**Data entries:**
-- -- --
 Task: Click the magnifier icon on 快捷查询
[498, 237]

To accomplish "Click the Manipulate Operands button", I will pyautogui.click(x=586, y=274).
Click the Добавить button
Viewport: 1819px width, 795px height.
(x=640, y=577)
-- -- --
**Aim of the exercise:**
Reproduce all of the data above word for word.

**Solution to the problem:**
 Task: Click the magnifier icon on 快捷查询
[498, 237]

To accomplish "Click the Manipulate Operands button", I will pyautogui.click(x=586, y=274).
Click the Добавить button
Viewport: 1819px width, 795px height.
(x=640, y=577)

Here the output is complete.